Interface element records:
----
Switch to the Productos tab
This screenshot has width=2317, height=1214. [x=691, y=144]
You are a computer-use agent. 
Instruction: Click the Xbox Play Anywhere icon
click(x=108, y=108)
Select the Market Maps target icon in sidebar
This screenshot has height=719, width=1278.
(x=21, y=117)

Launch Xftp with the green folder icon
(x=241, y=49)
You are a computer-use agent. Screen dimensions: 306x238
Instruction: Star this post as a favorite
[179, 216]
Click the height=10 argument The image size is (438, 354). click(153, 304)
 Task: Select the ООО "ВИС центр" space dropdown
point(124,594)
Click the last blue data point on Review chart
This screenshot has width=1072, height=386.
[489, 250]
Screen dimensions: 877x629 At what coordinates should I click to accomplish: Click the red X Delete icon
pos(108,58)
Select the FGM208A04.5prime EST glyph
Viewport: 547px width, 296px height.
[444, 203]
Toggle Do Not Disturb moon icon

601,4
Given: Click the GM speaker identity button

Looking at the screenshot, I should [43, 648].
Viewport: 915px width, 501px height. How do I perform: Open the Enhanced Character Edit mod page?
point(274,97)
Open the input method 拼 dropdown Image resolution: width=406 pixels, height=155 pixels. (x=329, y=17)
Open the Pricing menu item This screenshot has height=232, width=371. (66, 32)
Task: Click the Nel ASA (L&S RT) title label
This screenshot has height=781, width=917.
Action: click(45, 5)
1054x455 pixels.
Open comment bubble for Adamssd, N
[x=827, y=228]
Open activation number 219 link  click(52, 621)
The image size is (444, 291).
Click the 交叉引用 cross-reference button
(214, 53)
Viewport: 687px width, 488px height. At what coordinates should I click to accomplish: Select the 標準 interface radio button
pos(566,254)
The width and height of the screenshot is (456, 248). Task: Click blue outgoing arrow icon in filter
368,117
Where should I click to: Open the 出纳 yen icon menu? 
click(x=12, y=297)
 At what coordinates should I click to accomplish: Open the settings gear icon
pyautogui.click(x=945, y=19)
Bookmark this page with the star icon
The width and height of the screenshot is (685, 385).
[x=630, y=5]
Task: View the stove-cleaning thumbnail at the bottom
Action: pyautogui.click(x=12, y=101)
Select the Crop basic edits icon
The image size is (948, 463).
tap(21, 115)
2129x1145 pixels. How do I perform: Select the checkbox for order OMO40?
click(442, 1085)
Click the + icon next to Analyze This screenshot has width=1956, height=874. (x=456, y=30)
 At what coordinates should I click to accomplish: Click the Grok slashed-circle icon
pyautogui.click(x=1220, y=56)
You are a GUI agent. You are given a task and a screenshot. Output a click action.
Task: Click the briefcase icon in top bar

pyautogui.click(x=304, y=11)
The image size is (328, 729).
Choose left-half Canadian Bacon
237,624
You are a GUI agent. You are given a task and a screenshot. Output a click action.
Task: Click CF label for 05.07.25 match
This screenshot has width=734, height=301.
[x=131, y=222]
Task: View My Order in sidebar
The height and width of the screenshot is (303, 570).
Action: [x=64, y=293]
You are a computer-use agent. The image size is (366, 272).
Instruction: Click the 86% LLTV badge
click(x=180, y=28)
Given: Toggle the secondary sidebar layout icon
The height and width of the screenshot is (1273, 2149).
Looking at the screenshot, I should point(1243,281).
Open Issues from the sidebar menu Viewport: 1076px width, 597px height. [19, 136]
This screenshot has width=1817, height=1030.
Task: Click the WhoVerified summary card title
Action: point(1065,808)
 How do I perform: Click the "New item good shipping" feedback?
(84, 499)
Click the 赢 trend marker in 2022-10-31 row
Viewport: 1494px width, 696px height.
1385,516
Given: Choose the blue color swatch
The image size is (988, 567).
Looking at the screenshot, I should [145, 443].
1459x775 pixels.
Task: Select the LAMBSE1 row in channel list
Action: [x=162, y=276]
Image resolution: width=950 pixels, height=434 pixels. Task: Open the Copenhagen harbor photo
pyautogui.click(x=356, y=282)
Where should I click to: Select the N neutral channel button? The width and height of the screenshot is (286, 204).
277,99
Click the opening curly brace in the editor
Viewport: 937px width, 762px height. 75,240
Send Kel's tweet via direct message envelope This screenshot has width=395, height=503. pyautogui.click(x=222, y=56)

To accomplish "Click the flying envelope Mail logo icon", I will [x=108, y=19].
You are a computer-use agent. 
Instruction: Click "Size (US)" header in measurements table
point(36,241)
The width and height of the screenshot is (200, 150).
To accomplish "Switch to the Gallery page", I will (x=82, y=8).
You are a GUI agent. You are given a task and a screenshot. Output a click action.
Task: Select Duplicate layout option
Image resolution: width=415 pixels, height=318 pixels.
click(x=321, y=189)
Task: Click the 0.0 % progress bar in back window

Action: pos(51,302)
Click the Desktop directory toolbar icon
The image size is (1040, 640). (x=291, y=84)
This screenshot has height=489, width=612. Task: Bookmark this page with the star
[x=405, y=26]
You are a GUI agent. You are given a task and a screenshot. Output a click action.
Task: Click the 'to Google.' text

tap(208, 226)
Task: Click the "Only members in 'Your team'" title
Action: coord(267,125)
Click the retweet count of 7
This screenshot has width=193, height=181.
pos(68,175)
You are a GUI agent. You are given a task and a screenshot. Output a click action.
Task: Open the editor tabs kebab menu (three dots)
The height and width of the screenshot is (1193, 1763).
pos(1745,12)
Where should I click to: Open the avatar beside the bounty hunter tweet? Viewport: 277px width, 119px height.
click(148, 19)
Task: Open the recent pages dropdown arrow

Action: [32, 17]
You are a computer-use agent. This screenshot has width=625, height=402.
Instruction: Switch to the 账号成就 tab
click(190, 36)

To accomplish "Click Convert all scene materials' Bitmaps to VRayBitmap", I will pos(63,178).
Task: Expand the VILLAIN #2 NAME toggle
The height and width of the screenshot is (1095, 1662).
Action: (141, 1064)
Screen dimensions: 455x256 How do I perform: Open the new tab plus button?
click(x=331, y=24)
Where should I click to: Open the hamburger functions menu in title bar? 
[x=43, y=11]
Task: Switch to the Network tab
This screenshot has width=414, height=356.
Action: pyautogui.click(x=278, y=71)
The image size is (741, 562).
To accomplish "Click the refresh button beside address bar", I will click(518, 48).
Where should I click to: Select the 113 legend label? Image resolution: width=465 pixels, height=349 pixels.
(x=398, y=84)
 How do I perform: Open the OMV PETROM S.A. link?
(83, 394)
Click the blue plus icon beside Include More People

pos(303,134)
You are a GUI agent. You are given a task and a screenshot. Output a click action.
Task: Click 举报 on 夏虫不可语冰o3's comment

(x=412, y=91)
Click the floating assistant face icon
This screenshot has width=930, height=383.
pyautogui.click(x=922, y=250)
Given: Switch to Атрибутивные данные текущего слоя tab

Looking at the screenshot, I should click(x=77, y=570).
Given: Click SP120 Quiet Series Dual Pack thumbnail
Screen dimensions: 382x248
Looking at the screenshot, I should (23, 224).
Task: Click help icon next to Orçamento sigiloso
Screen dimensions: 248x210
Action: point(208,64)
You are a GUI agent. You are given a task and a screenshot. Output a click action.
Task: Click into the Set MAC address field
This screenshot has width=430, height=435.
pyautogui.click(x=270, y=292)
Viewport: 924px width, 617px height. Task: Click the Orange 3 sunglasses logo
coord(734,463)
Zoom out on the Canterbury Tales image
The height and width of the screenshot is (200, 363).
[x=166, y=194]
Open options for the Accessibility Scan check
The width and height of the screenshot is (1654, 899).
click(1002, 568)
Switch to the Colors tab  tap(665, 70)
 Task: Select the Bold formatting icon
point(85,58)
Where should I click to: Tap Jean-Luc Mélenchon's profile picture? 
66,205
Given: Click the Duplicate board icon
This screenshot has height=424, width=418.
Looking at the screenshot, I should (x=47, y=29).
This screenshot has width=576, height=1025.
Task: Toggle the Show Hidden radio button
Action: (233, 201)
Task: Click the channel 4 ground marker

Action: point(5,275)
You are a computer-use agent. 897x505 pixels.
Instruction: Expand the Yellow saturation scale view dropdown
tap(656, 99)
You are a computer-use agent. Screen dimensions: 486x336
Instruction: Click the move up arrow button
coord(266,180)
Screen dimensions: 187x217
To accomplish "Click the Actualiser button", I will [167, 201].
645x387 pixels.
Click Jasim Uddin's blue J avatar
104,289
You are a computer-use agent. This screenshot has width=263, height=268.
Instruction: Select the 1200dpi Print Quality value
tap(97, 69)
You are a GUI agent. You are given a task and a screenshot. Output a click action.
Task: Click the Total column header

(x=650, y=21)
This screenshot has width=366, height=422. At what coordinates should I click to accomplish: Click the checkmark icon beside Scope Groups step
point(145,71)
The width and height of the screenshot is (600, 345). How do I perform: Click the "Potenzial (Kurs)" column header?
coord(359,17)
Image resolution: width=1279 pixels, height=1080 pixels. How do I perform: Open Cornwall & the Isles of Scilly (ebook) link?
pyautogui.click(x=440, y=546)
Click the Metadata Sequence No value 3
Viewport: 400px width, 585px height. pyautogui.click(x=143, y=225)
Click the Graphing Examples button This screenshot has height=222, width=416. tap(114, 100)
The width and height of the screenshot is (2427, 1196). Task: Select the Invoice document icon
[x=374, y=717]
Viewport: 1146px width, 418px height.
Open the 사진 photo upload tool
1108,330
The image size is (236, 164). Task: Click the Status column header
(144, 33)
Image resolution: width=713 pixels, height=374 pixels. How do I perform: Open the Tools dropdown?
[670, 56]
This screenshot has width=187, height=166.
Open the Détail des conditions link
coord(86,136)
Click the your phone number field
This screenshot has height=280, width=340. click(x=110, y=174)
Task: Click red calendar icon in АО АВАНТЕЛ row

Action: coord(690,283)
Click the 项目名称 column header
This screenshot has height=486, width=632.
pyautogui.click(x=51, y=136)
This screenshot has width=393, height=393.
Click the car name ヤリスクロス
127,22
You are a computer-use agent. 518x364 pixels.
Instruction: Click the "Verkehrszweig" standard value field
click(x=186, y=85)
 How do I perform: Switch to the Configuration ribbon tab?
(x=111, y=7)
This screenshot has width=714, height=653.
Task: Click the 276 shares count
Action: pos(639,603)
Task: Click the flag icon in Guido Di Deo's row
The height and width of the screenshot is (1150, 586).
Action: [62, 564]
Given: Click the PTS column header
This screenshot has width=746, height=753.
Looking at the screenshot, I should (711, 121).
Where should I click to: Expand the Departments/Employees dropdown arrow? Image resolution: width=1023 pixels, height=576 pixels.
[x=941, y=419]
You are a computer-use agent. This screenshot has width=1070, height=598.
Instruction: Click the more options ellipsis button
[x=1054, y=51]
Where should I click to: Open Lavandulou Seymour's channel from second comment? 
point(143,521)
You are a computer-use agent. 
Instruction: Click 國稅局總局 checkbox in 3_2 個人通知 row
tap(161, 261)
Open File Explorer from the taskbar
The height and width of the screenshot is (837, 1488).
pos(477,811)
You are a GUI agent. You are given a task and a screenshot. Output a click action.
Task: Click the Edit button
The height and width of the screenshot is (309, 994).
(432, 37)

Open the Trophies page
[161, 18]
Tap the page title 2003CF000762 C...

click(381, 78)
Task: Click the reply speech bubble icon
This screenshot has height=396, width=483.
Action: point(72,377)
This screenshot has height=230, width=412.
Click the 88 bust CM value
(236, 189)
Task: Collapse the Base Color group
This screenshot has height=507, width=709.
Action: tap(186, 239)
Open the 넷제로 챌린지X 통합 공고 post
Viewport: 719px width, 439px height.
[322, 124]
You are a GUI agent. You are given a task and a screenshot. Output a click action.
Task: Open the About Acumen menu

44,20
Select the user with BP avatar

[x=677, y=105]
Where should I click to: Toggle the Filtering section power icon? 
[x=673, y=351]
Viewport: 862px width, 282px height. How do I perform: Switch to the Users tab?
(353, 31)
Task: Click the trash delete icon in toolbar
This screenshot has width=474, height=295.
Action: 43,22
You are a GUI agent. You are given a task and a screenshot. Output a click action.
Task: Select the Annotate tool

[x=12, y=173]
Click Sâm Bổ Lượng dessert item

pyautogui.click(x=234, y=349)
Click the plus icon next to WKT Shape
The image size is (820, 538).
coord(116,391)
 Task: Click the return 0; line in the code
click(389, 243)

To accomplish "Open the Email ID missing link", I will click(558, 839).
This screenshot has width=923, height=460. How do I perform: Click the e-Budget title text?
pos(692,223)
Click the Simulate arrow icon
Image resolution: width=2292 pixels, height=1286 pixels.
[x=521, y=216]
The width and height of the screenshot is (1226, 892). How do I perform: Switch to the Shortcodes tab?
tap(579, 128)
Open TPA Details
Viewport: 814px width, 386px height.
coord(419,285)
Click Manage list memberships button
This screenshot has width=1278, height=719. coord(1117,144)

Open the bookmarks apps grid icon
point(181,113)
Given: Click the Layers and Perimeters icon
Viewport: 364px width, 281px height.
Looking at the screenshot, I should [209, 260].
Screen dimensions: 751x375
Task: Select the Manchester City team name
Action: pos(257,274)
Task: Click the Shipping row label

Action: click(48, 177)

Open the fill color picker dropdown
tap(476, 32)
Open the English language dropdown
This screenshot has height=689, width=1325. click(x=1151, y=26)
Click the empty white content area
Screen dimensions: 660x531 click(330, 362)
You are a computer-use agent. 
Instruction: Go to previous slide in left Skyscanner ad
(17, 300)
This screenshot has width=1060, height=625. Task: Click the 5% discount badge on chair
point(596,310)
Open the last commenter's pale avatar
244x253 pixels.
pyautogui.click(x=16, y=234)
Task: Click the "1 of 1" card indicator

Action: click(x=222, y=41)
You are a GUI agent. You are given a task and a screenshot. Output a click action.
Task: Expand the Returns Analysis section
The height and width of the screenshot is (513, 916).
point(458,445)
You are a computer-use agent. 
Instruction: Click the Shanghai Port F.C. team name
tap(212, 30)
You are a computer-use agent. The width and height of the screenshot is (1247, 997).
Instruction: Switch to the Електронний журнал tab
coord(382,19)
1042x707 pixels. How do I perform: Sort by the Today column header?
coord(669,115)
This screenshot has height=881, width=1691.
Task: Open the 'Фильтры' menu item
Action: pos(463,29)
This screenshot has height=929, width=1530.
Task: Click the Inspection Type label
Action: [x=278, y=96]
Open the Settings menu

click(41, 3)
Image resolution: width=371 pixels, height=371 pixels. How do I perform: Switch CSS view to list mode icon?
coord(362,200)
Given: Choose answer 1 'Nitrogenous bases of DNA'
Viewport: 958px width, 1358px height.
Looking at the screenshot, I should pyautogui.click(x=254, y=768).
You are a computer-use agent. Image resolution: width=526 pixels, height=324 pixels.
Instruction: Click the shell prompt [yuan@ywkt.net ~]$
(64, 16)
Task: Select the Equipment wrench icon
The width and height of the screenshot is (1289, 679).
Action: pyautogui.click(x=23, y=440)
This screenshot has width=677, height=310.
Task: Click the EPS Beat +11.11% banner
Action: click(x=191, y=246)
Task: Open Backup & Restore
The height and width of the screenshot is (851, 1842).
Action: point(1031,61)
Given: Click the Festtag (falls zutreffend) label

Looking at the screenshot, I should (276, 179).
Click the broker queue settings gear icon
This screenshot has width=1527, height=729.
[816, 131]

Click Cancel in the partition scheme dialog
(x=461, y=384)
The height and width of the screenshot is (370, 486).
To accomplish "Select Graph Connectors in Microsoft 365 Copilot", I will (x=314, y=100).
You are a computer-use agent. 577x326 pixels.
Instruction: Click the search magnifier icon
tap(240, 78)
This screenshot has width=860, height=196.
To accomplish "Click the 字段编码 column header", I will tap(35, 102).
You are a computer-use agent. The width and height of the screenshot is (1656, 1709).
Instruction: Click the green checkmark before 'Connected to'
----
## Aim of the task
Update the lines between the one holding "Open the input" and the one holding "click(442, 1085)", inclusive, replacing "Pricing" with "Billing" and leaving everything else unchanged. Give only those lines.

## Task solution
Open the input method 拼 dropdown Image resolution: width=406 pixels, height=155 pixels. (x=329, y=17)
Open the Billing menu item This screenshot has height=232, width=371. (66, 32)
Task: Click the Nel ASA (L&S RT) title label
This screenshot has height=781, width=917.
Action: click(45, 5)
1054x455 pixels.
Open comment bubble for Adamssd, N
[x=827, y=228]
Open activation number 219 link  click(52, 621)
The image size is (444, 291).
Click the 交叉引用 cross-reference button
(214, 53)
Viewport: 687px width, 488px height. At what coordinates should I click to accomplish: Select the 標準 interface radio button
pos(566,254)
The width and height of the screenshot is (456, 248). Task: Click blue outgoing arrow icon in filter
368,117
Where should I click to: Open the 出纳 yen icon menu? 
click(x=12, y=297)
 At what coordinates should I click to accomplish: Open the settings gear icon
pyautogui.click(x=945, y=19)
Bookmark this page with the star icon
The width and height of the screenshot is (685, 385).
[x=630, y=5]
Task: View the stove-cleaning thumbnail at the bottom
Action: pyautogui.click(x=12, y=101)
Select the Crop basic edits icon
The image size is (948, 463).
tap(21, 115)
2129x1145 pixels. How do I perform: Select the checkbox for order OMO40?
click(442, 1085)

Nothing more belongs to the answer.